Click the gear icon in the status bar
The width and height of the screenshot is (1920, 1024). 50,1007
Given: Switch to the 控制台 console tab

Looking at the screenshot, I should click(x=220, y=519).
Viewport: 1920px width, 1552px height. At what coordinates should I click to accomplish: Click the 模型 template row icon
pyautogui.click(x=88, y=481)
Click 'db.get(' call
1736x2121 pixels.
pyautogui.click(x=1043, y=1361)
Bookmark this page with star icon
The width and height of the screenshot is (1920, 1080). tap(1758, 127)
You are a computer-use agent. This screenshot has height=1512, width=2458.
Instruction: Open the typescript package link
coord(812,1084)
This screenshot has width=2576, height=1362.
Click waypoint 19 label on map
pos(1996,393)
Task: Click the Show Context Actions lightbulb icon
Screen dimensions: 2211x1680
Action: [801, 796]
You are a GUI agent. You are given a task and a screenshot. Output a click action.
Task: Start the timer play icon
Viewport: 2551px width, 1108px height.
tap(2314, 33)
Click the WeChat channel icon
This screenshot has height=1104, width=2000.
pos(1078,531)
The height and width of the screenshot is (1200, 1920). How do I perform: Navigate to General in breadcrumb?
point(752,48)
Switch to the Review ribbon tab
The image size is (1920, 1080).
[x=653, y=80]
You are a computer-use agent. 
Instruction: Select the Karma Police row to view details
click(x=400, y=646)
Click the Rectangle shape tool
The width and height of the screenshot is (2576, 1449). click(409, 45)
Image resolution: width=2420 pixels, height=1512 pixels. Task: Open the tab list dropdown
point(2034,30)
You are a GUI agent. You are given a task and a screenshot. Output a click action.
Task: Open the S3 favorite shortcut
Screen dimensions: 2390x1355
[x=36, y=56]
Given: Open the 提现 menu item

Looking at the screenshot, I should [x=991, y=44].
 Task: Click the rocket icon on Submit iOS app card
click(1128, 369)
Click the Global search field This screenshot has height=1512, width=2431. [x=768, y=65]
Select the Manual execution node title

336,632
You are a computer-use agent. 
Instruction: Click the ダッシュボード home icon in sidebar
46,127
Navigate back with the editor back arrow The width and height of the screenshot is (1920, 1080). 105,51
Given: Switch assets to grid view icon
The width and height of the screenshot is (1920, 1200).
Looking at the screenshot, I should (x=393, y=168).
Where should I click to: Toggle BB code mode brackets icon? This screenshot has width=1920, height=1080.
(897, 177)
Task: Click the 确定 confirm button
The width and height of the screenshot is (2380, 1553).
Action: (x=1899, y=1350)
※
## What is expected
Starting with the line that contains "The width and height of the screenshot is (1920, 1200).", print every line through the end of the entries above exactly as written, both boundary lines included, and nothing else.

## Answer
The width and height of the screenshot is (1920, 1200).
Looking at the screenshot, I should (x=393, y=168).
Where should I click to: Toggle BB code mode brackets icon? This screenshot has width=1920, height=1080.
(897, 177)
Task: Click the 确定 confirm button
The width and height of the screenshot is (2380, 1553).
Action: (x=1899, y=1350)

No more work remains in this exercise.